Musk has been loud about his opposition to the development of AI. Proponents of AI call him hysterical and are quick to point out that he seems to have inserted himself in what promises to be a lucrative market, just in the nick of time. Criticism pointed at Musk highlights his involvement with the company Open AI, which he co-founded in 2015.


Musk, however, defends this, stating that his intention is to promote safe development of AI technology in an effort to reduce existential threat. In other words, he’s still trying to save humanity, even from its own inventions.

What Drives Him?

Besides a Tesla, that is.


Elon Musk is a man motivated by preservation, but also by the continued enlightenment of the human race. He wants to stretch the boundaries of who we are and what we believe to be possible.


In the same breath, he’s planning for the eventually colonization of Mars as an escape plan for us thoroughly ruining Earth and creating sentient artificial intelligence that is destined to destroy us.


He’s a man of fantastic ideas, undeniable brilliance, and the motivation to make it happen. He not only makes impressive plans, but he delivers. So what’s his secret?

First Principle Thinking

Musk subscribes to a model of thinking called first principles. Under this model, you start with the base of what you know is true and work forward from there.


Most people reason by analogy. In this logic, things are true because that’s how they’ve always been. Presumptions are based on what they’ve seen and how they assume the world operates.


While this school of thought is not inherently wrong (it’s what most of us do, after all), it is limiting. It removes your ability to start from scratch.

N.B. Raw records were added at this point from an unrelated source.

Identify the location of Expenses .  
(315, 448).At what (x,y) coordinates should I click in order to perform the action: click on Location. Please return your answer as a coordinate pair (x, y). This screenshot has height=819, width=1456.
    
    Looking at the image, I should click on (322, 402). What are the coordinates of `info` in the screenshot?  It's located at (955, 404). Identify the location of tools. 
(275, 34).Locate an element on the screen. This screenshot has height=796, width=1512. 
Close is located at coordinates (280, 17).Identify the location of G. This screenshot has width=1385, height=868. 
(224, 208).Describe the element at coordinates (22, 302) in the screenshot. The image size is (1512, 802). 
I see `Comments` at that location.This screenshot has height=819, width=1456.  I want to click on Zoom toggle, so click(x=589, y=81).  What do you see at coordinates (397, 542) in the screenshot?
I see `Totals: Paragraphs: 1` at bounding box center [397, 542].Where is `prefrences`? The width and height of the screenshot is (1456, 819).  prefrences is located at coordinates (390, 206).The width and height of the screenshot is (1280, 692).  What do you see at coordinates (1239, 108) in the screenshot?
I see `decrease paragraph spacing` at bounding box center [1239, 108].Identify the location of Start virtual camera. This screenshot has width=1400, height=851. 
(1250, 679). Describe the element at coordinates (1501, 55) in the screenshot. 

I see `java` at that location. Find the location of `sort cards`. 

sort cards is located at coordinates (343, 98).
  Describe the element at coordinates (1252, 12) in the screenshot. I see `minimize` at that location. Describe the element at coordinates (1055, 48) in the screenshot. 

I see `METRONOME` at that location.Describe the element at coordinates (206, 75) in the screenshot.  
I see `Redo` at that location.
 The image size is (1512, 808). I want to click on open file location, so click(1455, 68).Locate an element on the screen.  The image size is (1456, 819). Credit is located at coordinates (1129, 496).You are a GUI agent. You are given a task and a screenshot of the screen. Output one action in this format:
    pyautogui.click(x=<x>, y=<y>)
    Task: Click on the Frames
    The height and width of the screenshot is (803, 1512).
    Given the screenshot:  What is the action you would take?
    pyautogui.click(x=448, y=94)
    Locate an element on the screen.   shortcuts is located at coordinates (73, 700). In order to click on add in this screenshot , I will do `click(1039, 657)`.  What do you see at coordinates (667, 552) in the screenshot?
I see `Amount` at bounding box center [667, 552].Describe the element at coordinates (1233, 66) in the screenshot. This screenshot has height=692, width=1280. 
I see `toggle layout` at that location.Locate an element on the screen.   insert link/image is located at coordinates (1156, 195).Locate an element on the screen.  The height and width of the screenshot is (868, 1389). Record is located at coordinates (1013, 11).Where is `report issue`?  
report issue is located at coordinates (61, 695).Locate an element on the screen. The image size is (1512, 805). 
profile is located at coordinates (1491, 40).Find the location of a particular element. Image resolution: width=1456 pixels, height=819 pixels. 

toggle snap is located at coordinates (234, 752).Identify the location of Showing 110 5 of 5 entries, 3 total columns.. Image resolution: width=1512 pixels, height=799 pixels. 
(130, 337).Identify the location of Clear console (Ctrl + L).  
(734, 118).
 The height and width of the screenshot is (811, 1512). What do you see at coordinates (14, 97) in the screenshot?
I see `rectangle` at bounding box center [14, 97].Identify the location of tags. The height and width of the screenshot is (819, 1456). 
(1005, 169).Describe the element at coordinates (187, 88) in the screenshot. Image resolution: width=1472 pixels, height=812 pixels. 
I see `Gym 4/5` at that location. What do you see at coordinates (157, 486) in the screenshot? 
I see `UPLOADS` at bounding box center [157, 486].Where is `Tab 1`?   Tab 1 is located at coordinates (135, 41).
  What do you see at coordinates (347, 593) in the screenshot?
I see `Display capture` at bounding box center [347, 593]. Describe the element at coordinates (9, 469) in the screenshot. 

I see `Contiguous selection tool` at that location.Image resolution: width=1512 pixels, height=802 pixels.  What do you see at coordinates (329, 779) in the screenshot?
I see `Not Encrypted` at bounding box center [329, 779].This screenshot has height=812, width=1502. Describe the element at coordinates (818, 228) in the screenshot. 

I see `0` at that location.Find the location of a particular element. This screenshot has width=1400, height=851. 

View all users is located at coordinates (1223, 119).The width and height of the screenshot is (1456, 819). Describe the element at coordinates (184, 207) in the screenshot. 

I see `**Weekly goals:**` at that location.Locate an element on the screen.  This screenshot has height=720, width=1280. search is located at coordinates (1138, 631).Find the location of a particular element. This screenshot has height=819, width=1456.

First principles thinking is how Musk realized that he could build his own rockets for SpaceX, or produce an affordable battery for the Tesla models.


This model of reasoning serves Musk’s primary purpose — solving problems. By asking what problems he can solve, rather than asking how he can turn a profit, Musk frames dilemmas in such a way that he can provide unique answers. In turn, these unique answers turn into unique products, which turn massive profit because no one’s done it.


By framing his questions the right way, reasoning his way to the best possible answer, and refusing to give up in the face of adversity, Elon Musk has created possible solutions for delaying the extinction of humanity.


The future is his world — we’re just living in it.